// Retail bodies warn shoppers that no-deal Brexit could have consequences
// Everyday food items could increase by up to 45%
// The cost of making fresh food and drink available could increase
The leading retail bodies in Ireland, Northern Ireland and the UK have teamed up to warn shoppers that a no-deal Brexit would have “devastating economic consequences”.
The UK is set to depart from the EU on March 29, and Northern Ireland Retail Consortium director Aodhán Connolly has joined Retail Ireland director Thomas Burke and William Bain, head of EU and international at the British Retail Consortium, to share their concerns of how a no-deal Brexit could mean less availability of products.
The organisations have also warned on increased tariffs and regulatory checks which means the cost of making fresh food and drink available could increase, while everyday food items could increase by up to 45 per cent.
“A no-deal Brexit brings tariffs, customs processes, checks and costs which our industry, and Northern Ireland families in particular, cannot afford to absorb,” Connolly said.
“A hard Brexit means a hard border and the disintegration of supply chains that have been built up over 40 years of EU membership.”

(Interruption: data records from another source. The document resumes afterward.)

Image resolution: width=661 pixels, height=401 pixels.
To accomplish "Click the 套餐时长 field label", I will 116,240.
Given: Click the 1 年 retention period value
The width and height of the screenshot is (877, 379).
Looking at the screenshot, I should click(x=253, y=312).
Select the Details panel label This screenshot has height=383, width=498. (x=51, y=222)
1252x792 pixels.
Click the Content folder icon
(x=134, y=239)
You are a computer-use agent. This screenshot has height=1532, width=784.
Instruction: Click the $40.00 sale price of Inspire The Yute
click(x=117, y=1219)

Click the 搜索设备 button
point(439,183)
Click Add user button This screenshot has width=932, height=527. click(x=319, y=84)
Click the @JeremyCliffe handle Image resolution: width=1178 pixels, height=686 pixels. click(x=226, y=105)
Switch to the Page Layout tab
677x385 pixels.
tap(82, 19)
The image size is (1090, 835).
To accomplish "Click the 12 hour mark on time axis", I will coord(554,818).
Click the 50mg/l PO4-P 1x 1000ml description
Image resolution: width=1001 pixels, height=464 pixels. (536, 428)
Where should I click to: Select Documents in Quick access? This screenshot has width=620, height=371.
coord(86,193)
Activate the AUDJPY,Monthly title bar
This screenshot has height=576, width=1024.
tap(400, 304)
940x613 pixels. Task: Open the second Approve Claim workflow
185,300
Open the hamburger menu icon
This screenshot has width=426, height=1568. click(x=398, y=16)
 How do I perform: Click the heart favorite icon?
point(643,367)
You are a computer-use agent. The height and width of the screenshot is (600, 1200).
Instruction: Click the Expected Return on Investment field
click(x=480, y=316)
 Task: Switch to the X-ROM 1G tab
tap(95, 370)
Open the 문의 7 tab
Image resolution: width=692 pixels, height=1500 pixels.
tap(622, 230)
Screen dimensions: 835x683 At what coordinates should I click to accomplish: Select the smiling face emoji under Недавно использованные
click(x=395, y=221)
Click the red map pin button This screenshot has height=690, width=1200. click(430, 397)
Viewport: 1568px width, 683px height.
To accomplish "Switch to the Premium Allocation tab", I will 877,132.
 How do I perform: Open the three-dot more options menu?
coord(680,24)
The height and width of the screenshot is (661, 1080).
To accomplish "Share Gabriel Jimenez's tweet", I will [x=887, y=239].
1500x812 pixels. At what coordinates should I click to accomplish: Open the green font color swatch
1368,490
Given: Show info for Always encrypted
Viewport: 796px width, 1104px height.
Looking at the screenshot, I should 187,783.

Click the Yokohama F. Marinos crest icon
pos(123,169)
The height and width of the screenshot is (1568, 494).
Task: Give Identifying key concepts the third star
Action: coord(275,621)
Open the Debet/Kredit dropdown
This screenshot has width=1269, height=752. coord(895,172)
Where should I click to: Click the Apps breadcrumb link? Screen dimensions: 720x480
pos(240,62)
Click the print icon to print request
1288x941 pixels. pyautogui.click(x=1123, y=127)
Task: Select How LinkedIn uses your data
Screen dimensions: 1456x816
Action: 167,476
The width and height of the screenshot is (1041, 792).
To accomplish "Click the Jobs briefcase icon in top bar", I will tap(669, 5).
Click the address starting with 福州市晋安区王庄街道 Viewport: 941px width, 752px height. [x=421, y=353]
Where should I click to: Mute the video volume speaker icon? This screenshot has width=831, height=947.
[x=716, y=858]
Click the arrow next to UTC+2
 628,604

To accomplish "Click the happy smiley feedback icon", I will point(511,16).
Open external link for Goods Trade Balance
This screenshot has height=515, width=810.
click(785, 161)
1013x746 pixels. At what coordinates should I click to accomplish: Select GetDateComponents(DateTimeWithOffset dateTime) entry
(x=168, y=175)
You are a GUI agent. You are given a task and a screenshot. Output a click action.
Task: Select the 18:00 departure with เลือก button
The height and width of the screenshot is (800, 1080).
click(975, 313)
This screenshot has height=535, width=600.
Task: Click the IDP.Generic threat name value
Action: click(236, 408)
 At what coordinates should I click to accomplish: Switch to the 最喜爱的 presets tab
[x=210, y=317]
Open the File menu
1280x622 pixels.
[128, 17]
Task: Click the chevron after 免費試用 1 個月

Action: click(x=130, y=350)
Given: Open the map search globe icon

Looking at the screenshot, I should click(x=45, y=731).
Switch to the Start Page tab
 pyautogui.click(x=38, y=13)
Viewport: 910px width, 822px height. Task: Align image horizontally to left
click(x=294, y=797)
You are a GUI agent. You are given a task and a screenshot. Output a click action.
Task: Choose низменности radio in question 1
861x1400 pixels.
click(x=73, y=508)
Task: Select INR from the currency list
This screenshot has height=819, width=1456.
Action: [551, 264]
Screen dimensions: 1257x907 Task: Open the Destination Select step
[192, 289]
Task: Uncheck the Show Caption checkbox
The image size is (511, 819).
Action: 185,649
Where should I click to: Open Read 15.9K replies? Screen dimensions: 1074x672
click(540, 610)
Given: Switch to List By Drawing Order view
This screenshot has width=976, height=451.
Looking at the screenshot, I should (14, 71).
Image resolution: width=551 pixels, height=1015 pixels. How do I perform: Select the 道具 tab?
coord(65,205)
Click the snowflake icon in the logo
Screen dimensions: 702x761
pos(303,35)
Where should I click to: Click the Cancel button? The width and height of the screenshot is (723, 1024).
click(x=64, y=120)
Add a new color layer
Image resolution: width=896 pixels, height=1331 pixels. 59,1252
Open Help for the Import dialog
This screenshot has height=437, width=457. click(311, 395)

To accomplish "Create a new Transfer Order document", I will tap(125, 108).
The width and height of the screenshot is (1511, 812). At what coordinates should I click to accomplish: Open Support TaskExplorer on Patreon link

Burke said: “A ‘no deal’ Brexit would have devastating economic consequences and must be avoided.
“However, regardless of the type of Brexit agreed over the coming weeks, retailers will see an increase in their operating costs arising from checks at ports and other supply chain disruption.”
Meanwhile, Bain said: “It is not just the people on the island of Ireland that this will affect. Those in Great Britain will see the price of goods from Ireland and Northern Ireland rise.
“Our supply chains are highly integrated, with food ingredients coming from both Ireland and the EU, and 60 per cent of the £2 billion of Northern Irish agri-food bound for Great Britain crosses the Irish sea via Dublin.
“This will affect the price of shopping in the Prime Minister’s constituency of Maidenhead in the same way as it will in Belfast or Dublin, with cost rises.
“The trade bodies were also united in their call for a solution, arguing that the time for brinksmanship and political games has long past.
“A ‘no deal’ outcome would have devastating economic consequences, potentially jeopardising years of positive economic development and integration across the islands of the UK and Ireland.
“It is imperative that this is avoided.”